2017-12-05 Notes by KTL

Development, Test, and Deployment Plans

Web API Aspect Plans

Enhancements to DAX web services

v0 APIs (custom) exist
Improving v1 APIs (more VO-standard, multiple datasets)
- metaserv (metadata about tables)
- imgserv (cutout interface)
- dbserv (API for general database interaction)

Enhancing Kubernetes deployment

Qserv is already containerized in PDAC
Kubernetes running for Qserv at IN2P3, needs to be refined for deployment on PDAC
Will fold Web services into Kubernetes; they're already containerized

Notebook/API Aspect integration

Whatever changes are needed to integrate for prime use cases

Looking to bring up simple Kubernetes configuration on PDAC for now

Administered by LSP groups
Fritz will provide version numbers; Bill Glick to install

Qserv

Andy Hanushevsky working on next-to-database processing design full time
- First will be map/reduce framework cooperating with Qserv shared scans
- Processing using Mario's Pan-STARRS analysis framework could be examples (people at Caltech are running it)
Enhancing loading/ingest, making it more efficient in human and machine time
- Test would be HSC reprocessing ingest
- What is the scale of the data available on April 1? Colin to find out
- Release to Portal won't be until June
- Could load more NeoWISE data?

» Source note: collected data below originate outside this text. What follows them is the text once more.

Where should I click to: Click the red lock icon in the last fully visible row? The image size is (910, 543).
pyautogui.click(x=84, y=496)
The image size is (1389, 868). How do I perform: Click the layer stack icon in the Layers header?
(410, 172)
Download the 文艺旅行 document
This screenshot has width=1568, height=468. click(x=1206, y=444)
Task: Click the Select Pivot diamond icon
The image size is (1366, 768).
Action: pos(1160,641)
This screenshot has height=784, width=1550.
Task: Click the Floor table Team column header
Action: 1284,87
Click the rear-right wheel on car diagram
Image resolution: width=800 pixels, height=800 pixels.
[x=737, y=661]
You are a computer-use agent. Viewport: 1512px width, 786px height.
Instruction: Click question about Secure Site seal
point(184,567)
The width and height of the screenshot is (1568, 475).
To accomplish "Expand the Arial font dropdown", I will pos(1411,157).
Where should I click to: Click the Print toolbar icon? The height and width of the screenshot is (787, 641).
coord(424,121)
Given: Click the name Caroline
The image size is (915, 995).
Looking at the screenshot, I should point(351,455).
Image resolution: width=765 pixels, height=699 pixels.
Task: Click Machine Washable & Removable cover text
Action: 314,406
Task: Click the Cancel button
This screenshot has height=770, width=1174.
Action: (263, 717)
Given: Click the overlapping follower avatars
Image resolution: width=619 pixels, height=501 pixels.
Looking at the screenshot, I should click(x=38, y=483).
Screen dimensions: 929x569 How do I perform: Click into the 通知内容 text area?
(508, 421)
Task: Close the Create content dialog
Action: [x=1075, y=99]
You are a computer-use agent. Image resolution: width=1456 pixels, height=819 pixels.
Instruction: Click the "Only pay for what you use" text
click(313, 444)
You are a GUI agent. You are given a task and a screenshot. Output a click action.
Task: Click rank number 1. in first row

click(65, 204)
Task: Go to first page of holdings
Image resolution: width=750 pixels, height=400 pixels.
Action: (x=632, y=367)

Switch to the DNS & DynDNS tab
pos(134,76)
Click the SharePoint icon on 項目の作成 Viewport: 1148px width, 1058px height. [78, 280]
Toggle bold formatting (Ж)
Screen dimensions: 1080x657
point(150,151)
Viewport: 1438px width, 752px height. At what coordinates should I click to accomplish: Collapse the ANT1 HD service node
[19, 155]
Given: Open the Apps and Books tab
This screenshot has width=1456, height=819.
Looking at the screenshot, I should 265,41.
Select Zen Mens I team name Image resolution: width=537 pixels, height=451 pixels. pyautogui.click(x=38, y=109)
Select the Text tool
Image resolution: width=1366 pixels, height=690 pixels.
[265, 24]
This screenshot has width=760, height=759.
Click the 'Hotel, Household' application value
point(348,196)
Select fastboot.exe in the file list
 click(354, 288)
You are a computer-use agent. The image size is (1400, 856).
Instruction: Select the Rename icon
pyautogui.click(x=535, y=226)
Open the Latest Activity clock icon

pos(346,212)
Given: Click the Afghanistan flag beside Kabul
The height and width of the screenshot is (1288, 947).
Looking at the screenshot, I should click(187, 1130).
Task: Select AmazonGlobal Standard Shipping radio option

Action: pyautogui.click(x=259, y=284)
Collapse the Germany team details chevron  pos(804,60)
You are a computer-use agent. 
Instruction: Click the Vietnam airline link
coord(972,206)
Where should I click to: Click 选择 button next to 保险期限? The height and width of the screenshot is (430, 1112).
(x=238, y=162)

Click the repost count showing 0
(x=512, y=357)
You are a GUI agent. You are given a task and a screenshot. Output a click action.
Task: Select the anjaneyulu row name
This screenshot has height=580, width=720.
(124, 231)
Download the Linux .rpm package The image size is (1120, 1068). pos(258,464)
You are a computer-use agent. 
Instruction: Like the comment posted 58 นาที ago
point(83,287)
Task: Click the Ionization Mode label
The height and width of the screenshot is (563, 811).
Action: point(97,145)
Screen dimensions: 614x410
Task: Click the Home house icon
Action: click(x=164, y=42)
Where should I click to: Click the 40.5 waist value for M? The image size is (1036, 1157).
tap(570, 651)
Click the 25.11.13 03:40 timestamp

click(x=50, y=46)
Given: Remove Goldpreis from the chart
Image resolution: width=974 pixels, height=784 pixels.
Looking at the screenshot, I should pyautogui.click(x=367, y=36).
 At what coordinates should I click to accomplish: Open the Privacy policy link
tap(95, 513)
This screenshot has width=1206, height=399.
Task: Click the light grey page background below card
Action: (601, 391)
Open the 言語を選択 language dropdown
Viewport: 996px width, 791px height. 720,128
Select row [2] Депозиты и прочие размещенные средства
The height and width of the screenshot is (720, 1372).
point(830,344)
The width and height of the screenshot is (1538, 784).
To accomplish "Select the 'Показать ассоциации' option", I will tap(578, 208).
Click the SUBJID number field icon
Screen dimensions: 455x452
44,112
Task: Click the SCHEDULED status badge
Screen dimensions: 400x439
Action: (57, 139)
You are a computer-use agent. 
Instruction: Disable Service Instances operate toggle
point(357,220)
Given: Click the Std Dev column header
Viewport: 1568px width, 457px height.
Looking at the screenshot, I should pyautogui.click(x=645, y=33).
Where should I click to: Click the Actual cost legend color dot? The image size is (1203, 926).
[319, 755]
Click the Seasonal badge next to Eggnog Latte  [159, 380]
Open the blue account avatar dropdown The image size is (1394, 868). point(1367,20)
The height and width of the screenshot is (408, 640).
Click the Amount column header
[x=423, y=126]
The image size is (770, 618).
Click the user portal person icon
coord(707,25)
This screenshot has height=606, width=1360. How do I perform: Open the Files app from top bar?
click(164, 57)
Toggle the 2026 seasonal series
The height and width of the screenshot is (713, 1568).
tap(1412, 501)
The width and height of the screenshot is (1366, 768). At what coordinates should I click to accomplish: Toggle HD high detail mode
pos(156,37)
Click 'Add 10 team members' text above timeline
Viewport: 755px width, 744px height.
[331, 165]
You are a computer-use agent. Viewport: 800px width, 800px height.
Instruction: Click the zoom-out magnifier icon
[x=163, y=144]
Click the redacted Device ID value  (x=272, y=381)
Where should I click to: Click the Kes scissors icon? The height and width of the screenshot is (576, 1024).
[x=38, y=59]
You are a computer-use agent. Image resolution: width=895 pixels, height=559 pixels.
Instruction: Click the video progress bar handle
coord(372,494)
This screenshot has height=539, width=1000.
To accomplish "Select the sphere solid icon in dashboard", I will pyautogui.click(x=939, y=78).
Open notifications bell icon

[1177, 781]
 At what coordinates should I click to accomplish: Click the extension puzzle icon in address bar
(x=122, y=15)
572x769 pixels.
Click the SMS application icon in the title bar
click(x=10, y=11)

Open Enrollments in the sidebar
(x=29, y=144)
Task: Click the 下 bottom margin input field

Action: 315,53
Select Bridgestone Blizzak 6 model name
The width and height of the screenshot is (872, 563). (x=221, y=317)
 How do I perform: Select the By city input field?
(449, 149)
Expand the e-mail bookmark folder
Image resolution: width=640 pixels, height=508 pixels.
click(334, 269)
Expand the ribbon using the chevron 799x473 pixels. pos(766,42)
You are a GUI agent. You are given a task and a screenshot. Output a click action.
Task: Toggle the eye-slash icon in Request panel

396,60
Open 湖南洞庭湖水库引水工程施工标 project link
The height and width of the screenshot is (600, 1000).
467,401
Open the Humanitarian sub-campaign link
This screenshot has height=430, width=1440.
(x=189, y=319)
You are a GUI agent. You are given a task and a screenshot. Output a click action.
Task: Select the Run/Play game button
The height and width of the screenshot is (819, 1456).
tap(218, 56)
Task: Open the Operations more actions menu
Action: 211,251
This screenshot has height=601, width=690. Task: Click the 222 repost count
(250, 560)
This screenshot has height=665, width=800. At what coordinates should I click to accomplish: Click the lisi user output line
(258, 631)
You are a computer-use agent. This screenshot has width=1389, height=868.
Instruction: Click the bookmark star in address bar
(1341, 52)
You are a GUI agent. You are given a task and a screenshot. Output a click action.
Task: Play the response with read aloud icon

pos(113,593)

Not before April; could be useful for next-to-database processing
Working on better dashboarding and instrumentation
L1DB and Transformed EFD
- How do notebook users see L1DB?
- Can something be "left running" and continuously updated?
- Replication load on Live L1DB needs to be analyzed
- Latency of processing of ComCam images needs to be understood
Data replication and distribution will be deployed to PDAC in Jan

MyDB and VOSpace is on the schedule for F18

Joining with Qserv databases still being thought about
Who provides what for the file Workspace (VOSpace)?
- Underlying filesystem provided by NCSA
- If there is DBB, DBB is provided by NCSA
- DAX must provide application-level service for VOSpace and/or WebDAV
- Kian-Tat Lim needs to make this clear in LDM-148 (text should also go into LDM-542 and LDM-129)

Notebook Aspect Plans

Deployment

Currently on GKE, waiting to go into PDAC until rest are ready

Authentication

Tested integration with CILogin on Nebula; should be part of PDAC deployment
Want to build "dual authentication" against GitHub to enable privileged access to repositories

"Software Delivery"

Provide software
Allow users to change it
Allow users to "push it back"

Continuous integration of notebooks

"Magic" repository in GitHub; prepopulates environment for novice users; these need to be tested
Perhaps enable users to have their notebooks tested as well
May be tricky if widgets are embedded in the notebook
EPO also wants CI

No plans for doing anything more for shell prompt

Have been prototyping deploying a Bokeh visualization in a notebook as an app within SQuaSH

When Kubernetes commons is available in LDF, deploy Notebook Aspect on it for internal staff developers

Current deployments don't have access to data, they do have an NFS server for persistence
Access to GPFS:
- Export GPFS over NFS seems preferred
- GPFS native client requires passwordless ssh access

Instance on GKE now for Commissioning users until commons is available

Interactions with EFD still being investigated

Portal Aspect Plans

Work with DAX team to get access to new data

Planning to integrate with Metaserv to automate UI layout
Would like HSC data but not going to be available this cycle

Security integration with DAX

Would like to build some version of an authenticated, controlled user Workspace

Working on displaying all-sky images using HIPS

Need to integrate with services that provide HIPS (including IPAC-hosted all-sky maps; generation of those by IRSA could provide experience for LSST HIPS generation; existing hipsgen code could be used; using LSST stack code could be better scientifically)
Need to go from all-sky viewer to specific images (e.g. upon zooming in sufficiently)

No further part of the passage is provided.